Deferred tax is an accounting adjustment which arises because the accounting treatment of a transaction is different from the tax treatment. It is essentially a temporary timing difference. See the extract from Greggs plc 2020 annual report and accounts for an example.

Effective tax rate

The effective tax rate is the rate of tax paid based on accounting profits, as opposed to taxable profits. This gives a more accurate picture of a company’s tax liability than a country’s headline tax rate. See the extract from Greggs plc 2020 annual report and accounts for an example.

Reflect and embed your understanding

  • 1Is it reasonable for a business to pursue tax avoidance?
  • 2Should governments offer accelerated capital allowances? If so, why?
  • 3The UK offers various reliefs for tax losses. What is the goal of this policy and is it an appropriate tax relief?
  • 4What is the fairest and most appropriate way to tax multinational corporations?
  • 5Keep up with changes in tax announced annually by the Chancellor in the budget statement (typically around March every year).

For the authors’ reflections on these questions please go to financebook.co.uk

Where to spot in company accounts

Tax can be found in both the profit and loss account (the current year’s tax charge) and balance sheet (the amount of tax owed to tax authorities). This will usually be supported by detailed notes to explain any adjustments made in calculating the tax charge and liability.

Employers’ contributions to NI (or equivalent) are usually detailed in the note under employment costs.

Extract from Greggs plc 2020 annual report and accounts

In Greggs plc’s annual report, the supporting tax notes calculate an effective tax rate. Greggs plc’s effective tax rate for 2020 was 5.2% (2019: 19.7%). The 2020 rate was lower due to Greggs plc making a loss. In the associated ‘financial review’ the effective rate was forecast to be 1.5% above the headline rate of 19% in future years, mainly due to non-deductible expenses.

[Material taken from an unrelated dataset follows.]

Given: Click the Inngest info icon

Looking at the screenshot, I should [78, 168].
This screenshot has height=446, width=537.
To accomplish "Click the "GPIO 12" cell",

Greggs plc’s 2020 annual report shows a net ‘deferred tax’ liability. For Greggs plc this is mainly due to capital expenditure and employee benefits.

Consolidate and apply

To see how the concepts covered in this chapter have been applied within Greggs plc, review Chapter 36, p. 387.

Watch out for in practice

  • The effective rate of tax paid and how it compares to the headline tax rate.
  • The nature of adjustments to the taxable profit.
  • The nature of any non-deductible expenses.
  • The reason for any deferred tax assets or liabilities.
  • Tax losses carried forward, as these give an indication of historic trading activity.
  • Tax in relation to capital gains. This indicates a disposal of assets. It is useful to know why a company is disposing of assets and if they are being replaced.